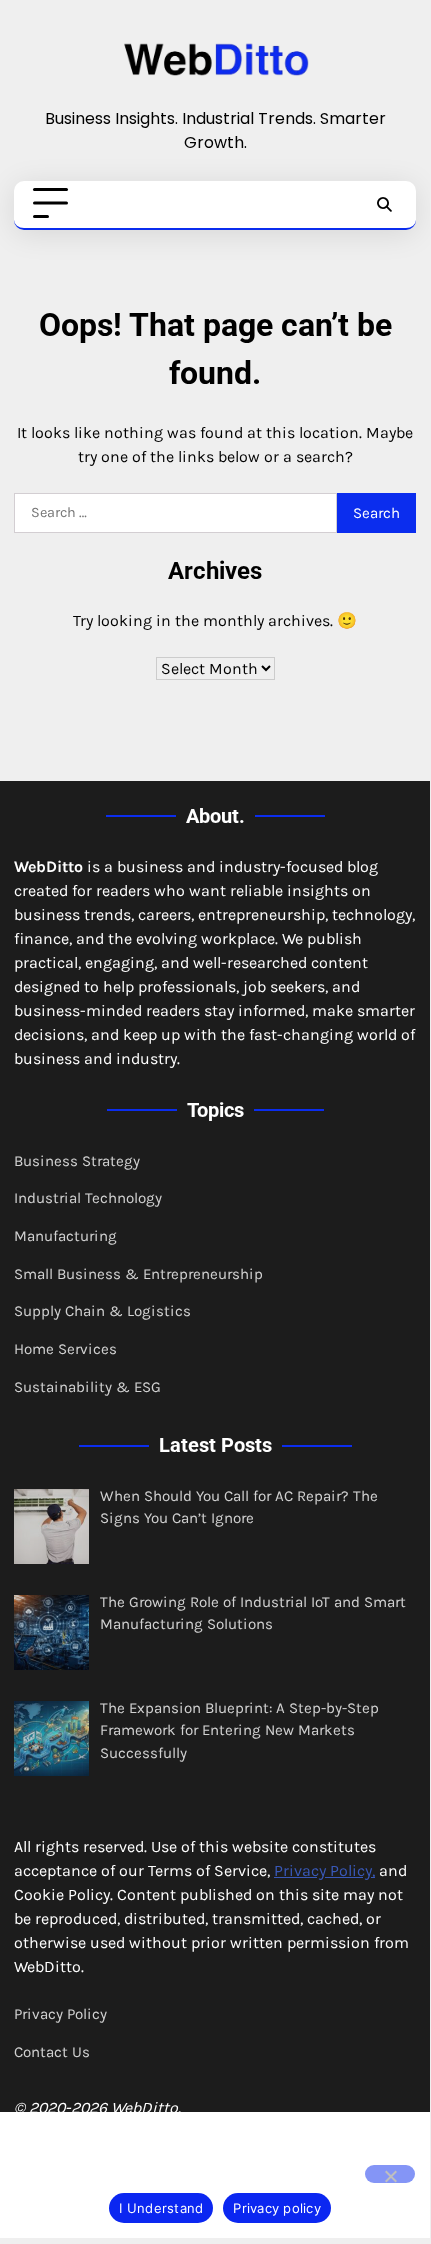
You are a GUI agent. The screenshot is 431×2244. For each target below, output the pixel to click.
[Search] (384, 204)
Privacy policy (277, 2208)
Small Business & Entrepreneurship (138, 1274)
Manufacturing (65, 1236)
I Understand (161, 2208)
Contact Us (52, 2052)
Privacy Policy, (324, 1870)
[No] (390, 2174)
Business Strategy (77, 1161)
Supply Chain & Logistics (102, 1311)
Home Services (65, 1349)
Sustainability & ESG (87, 1387)
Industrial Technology (88, 1198)
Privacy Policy (60, 2014)
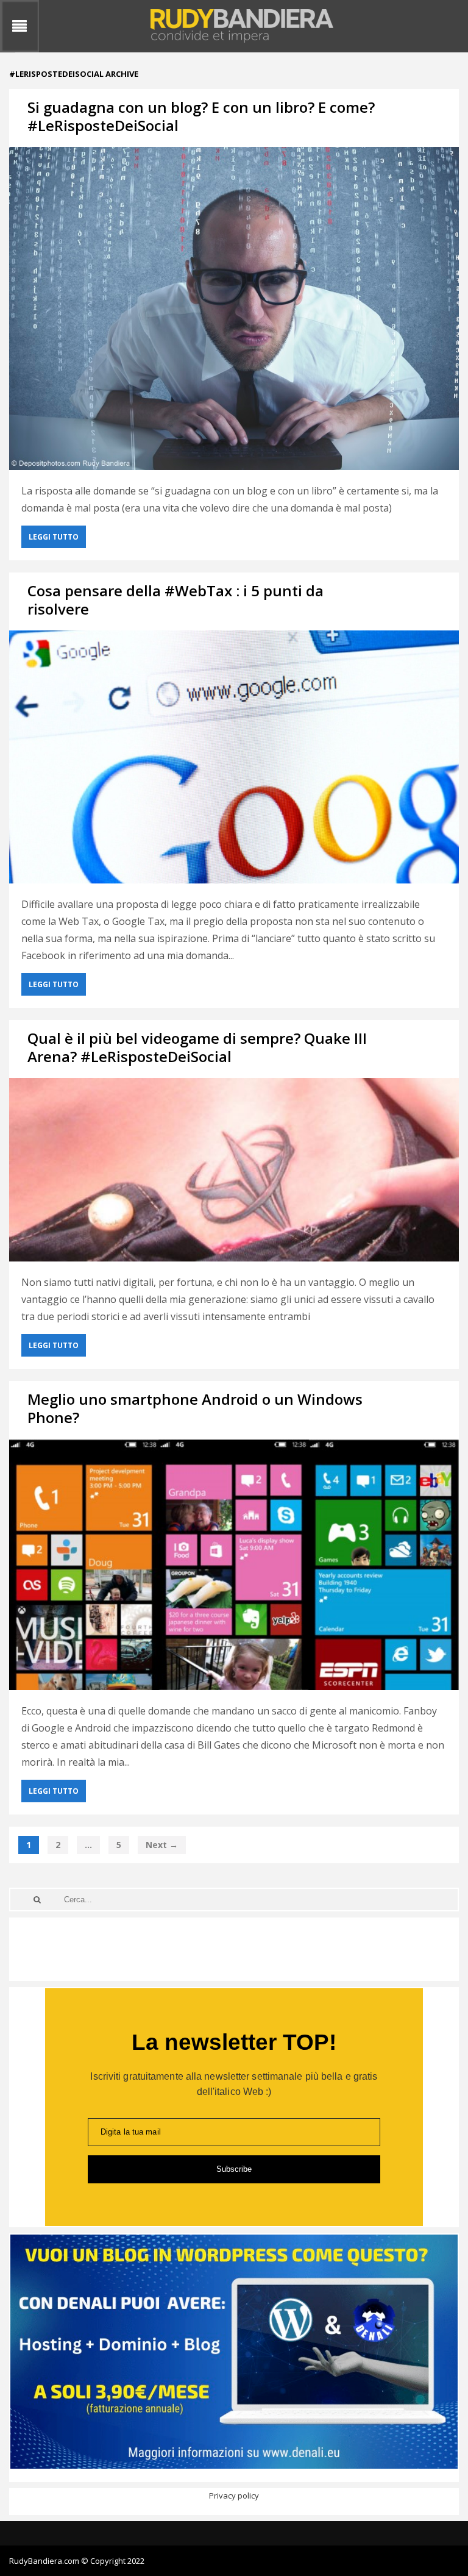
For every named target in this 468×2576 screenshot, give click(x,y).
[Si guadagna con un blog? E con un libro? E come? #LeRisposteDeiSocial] (233, 308)
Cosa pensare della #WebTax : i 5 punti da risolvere (175, 599)
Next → (162, 1844)
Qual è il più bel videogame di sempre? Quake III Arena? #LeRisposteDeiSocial (197, 1047)
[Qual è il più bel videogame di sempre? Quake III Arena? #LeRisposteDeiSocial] (233, 1169)
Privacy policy (234, 2495)
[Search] (37, 1899)
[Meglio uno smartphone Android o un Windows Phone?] (233, 1564)
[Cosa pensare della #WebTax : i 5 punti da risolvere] (233, 756)
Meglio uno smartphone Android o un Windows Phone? (195, 1408)
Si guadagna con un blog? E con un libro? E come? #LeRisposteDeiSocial (201, 116)
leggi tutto (54, 537)
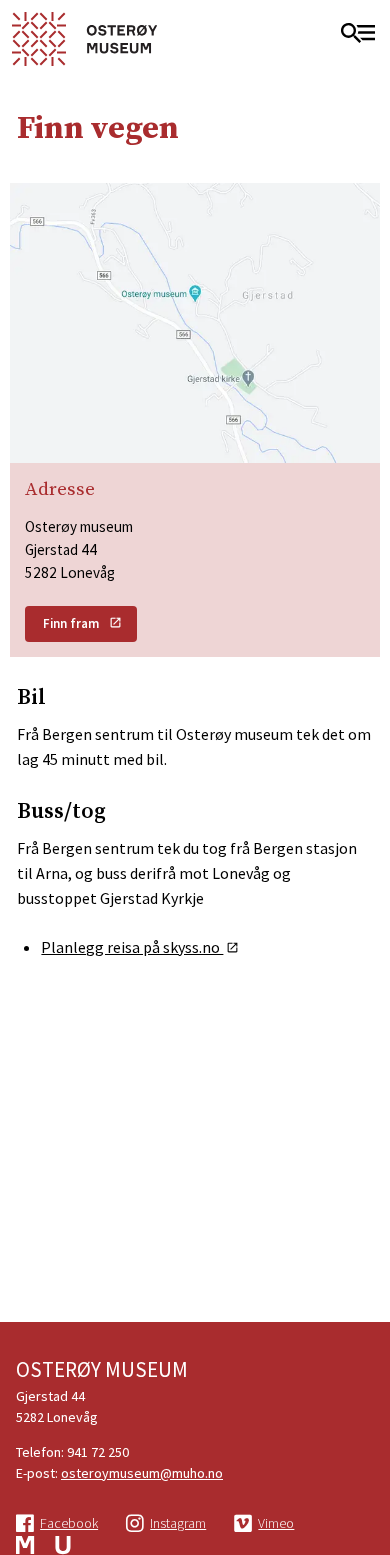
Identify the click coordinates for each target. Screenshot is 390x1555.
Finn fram (71, 623)
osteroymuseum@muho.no (142, 1473)
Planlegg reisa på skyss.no (132, 947)
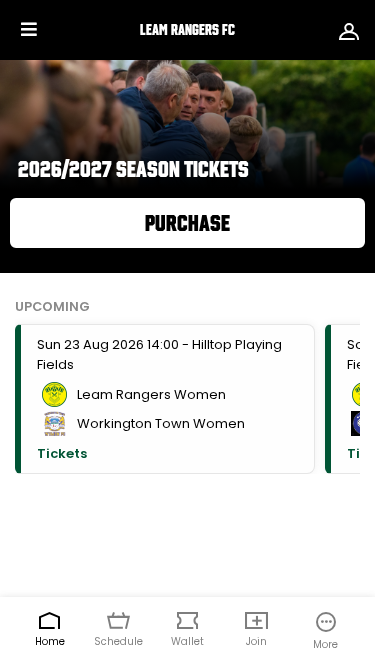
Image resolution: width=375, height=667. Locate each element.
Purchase (187, 223)
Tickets (62, 453)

※

[Exercise prompt]
Can you reproduce all of the data above with "Business Strategy" swapped for "Corporate Strategy" and everything else left unchanged? Leave the pictures out of your answer.

[Finished answer]
You are a GUI agent. The screenshot is 431×2244. For each target below, output the pixel to click.
[Search] (384, 204)
Privacy policy (277, 2208)
Small Business & Entrepreneurship (138, 1274)
Manufacturing (65, 1236)
I Understand (161, 2208)
Contact Us (52, 2052)
Privacy Policy, (324, 1870)
[No] (390, 2174)
Corporate Strategy (77, 1161)
Supply Chain & Logistics (102, 1311)
Home Services (65, 1349)
Sustainability & ESG (87, 1387)
Industrial Technology (88, 1198)
Privacy Policy (60, 2014)
For every named target in this 468×2576 screenshot, give click(x,y).
[Si guadagna con un blog? E con un libro? E come? #LeRisposteDeiSocial] (233, 308)
Cosa pensare della #WebTax : i 5 punti da risolvere (175, 599)
Next → (162, 1844)
Qual è il più bel videogame di sempre? Quake III Arena? #LeRisposteDeiSocial (197, 1047)
[Qual è il più bel videogame di sempre? Quake III Arena? #LeRisposteDeiSocial] (233, 1169)
Privacy policy (234, 2495)
[Search] (37, 1899)
[Meglio uno smartphone Android o un Windows Phone?] (233, 1564)
[Cosa pensare della #WebTax : i 5 punti da risolvere] (233, 756)
Meglio uno smartphone Android o un Windows Phone? (195, 1408)
Si guadagna con un blog? E con un libro? E come? #LeRisposteDeiSocial (201, 116)
leggi tutto (54, 537)
Identify the click coordinates for each target. Screenshot is 390x1555.
Finn fram (71, 623)
osteroymuseum@muho.no (142, 1473)
Planlegg reisa på skyss.no (132, 947)
Image resolution: width=375, height=667. Locate each element.
Purchase (187, 223)
Tickets (62, 453)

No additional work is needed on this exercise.